Interpretability Initiative | CS 375-376 Spring 2025 at Calvin University

Warning: This content has not yet been fully revised for this year.

Introduction

The Mechanistic Interpretability Hackathon - itch.io
- TraCR-Supported Mechanistic Interpretability by Esben Kran, ElliotJDavies, h6
200 Concrete Open Problems in Mechanistic Interpretability: Introduction - AI Alignment Forum
- https://colab.research.google.com/drive/1dYQjd8996qcoHiUpEfUgCwRQASc2w2cO
(1) Neel Nanda on Twitter: “I’ve spent the past few months exploring @OpenAI’s grokking result through the lens of mechanistic interpretability. I fully reverse engineered the modular addition model, and looked at what it does when training. So what’s up with grokking? A 🧵… (1/17) https://t.co/AutzPTjz6g” / Twitter
We Found An Neuron in GPT-2 - Clement Neo
Discovering Latent Concepts Learned in BERT | OpenReview
Interpretability in the Wild: a Circuit for Indirect Object Identification in GPT-2 small | Abstract
A cool example: Othello-GPT

Projects

Learning to compress a prompt

Suppose a prompt is given as an instruction, like “Rewrite this in limerick form.” Can we replace that instruction with a single word or phrase?

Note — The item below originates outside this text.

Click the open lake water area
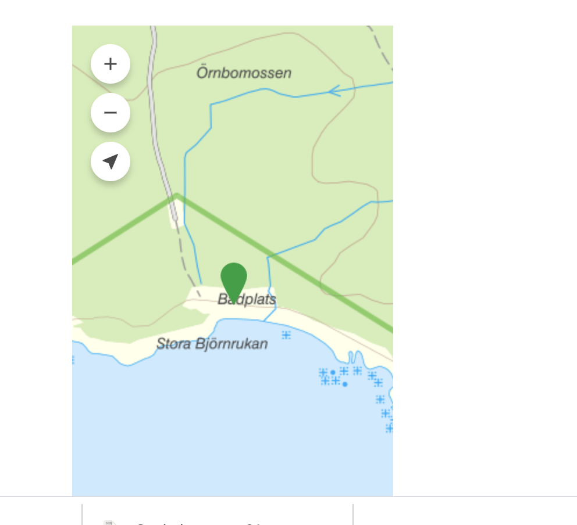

Recent work has learned soft prompts to do this. But it’s hard to understand why these prompts work. So: what if we give the soft prompts a bottleneck: they have to be a simple function of a linear combination of tokens, and we have to be able to generate those tokens from the full prompt.

Resources:

What training data is used for a prompt?

It’s often hard to understand why a LM can perform, or fail at, a particular task. But we know that it learns these abilities from training data?

Could we find a set of training examples that the model might have used to construct the behaviors that make that task work?

One metric of success: if we make some change to the model that makes it not work as well on that specific training data (hm, maybe by gradient ascent?), its performance on that task is hindered but not its performance on other tasks? (Or vice versa: worsen its performance on a specific task, see which training data it’s now more perplexed about.)

Related idea: find gradient ascent directions that worsen performance on one task while not affecting performance on related tasks.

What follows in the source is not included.